Last week, we came to the difficult decision that we would not pursue IVF. My chances were quoted at a puny 10% or so, and it didn't seem to make sense, because our chances "on our own" are not that much less, though hard to quantify. (To say nothing of the over e4,000 a throw). I presume I have the same chance as any healthy post 40 year old woman, now, post-lap & cystectomy. He was very disappointed and saddened by the slenderness of our chances.
So I could see where he was coming from yesterday morning he woke me up (BAD timing. 4 years of cohabitation have taught him nothing.) with the bright suggestion that egg donation might be the solution to all our problems. Marvellous! Eggs! Stick them in and hey presto! And when I started trying to put the brakes on, he had an answer for everything, and it was like our decision on how to have our family was more about who won this legalistic debate, than a question of arriving at a decision together, with our welfare as a family at the centre of it.

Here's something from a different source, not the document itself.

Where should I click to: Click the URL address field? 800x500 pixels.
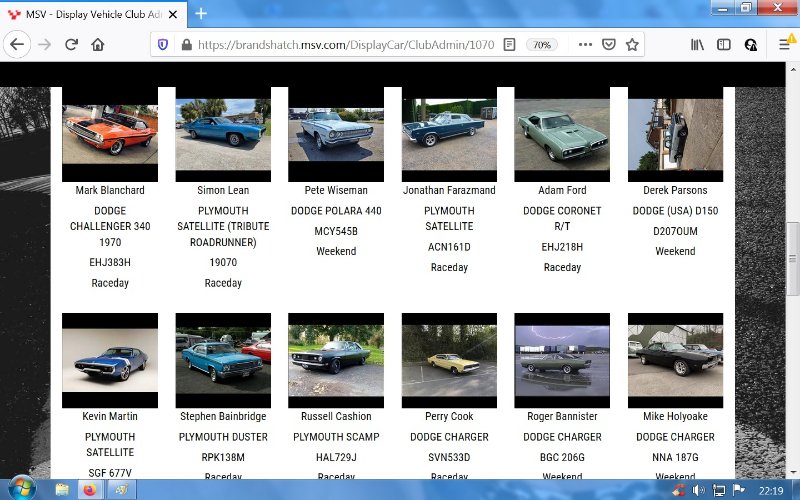click(x=340, y=45)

This made me resentful and inclined to tell him to feck off, and the whole thing escalated to the point where I said I might go away to stay with my friend in Carlow for a couple of days so I could calm down, and he kept saying, sadly, if you move out, that could be the end of us. I never said move out. ARGGGGGG! [Tearing out of hair. Sighing.]
A melodramatic rhino, did I mention?
Lucky he's pretty, as I often tell him. (Aside: Have completely lost faith in BMI system. The JB who goes to the gym three days a week and is the fittest person I know (if a little overfond of fried pig products), is 26.1 and should lose half a stone (7 pounds)? EH? He did his medical yesterday. They don't take into account someone's build or fat/muscle ratio at all. It's looney).

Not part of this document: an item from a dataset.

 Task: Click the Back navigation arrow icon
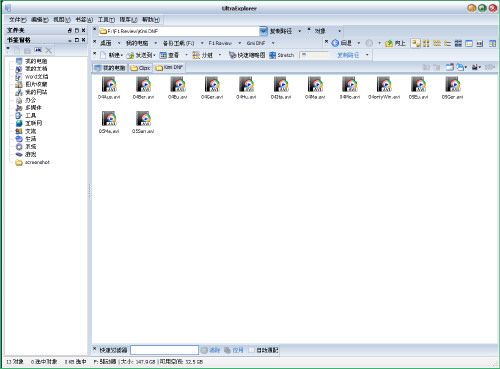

It took a lot of backtracking and rethinking and making of great efforts to understand to get back here, to where I can say when I am ready, we can think about that. Not before and never because I think it is a choice between that and our marriage.

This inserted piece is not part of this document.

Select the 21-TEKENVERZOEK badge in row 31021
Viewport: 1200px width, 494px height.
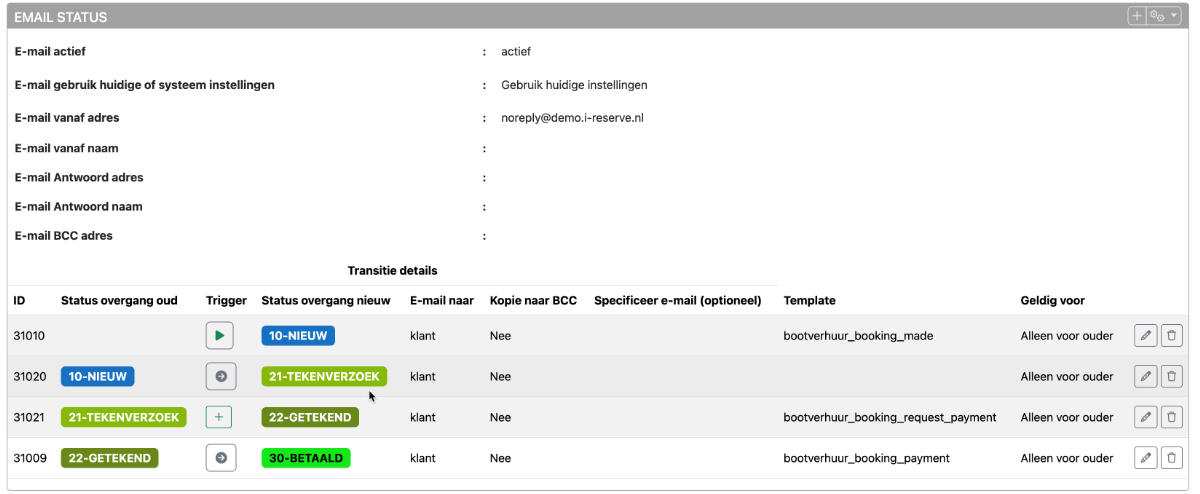click(x=123, y=417)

Last night was surprisingly okay. Neither of us likes conflict and by default we are fairly buoyant - almost despite myself, I can feel the old spirits bobbing cork-like up to the surface again, and the old optimism re-emerging. There were lots of apologies and gentleness, and the quiet companionable watching of rubbish TV. There was the JB and there was Twangy, and the idea of our not being together began to seem ridiculous.
I'm afraid Smokey has taken a back seat for the moment, my home life having become a full-time job. Normal
service will be restored asap. I want to clean up the gallop cycle and maybe make a storyboard for the sequence.
Your opinion will be sought, as ever.